> [INPUT MATERIAL]
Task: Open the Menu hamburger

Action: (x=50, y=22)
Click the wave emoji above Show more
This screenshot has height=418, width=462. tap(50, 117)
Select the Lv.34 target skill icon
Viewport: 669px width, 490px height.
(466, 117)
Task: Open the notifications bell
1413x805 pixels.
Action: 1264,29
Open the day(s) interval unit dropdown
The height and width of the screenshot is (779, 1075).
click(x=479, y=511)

* * *

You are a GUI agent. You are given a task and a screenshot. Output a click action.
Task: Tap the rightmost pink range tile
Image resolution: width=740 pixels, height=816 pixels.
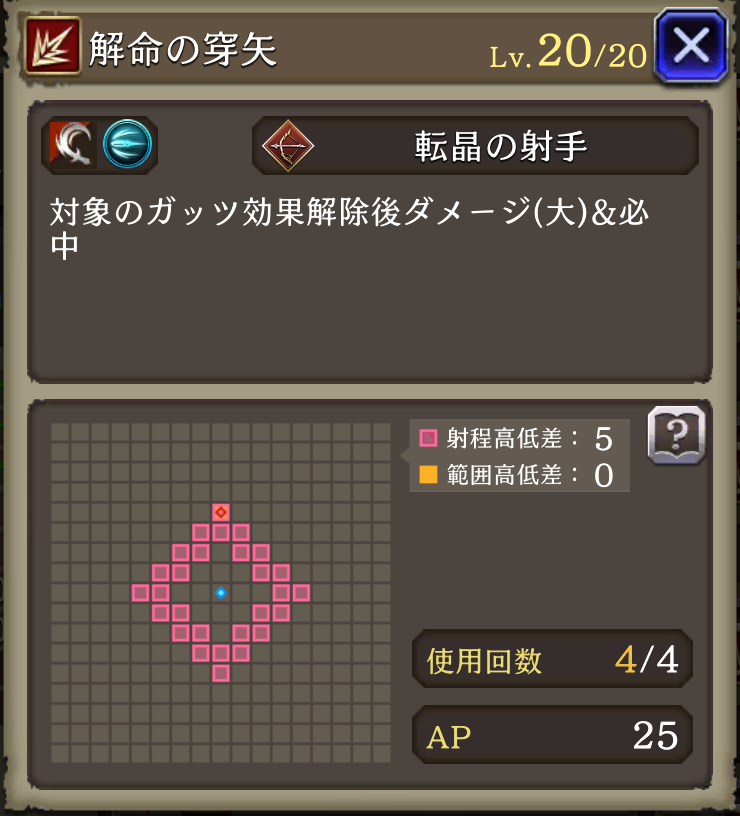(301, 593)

> [TASK BRIEF]
Please return only the lines above, starting at the line that has "Task: Open the Menu hamburger" and ending at the line that has "Open the day(s) interval unit dropdown", keeping both and leaving each one unchanged.

> [ANSWER SECTION]
Task: Open the Menu hamburger

Action: (x=50, y=22)
Click the wave emoji above Show more
This screenshot has height=418, width=462. tap(50, 117)
Select the Lv.34 target skill icon
Viewport: 669px width, 490px height.
(466, 117)
Task: Open the notifications bell
1413x805 pixels.
Action: 1264,29
Open the day(s) interval unit dropdown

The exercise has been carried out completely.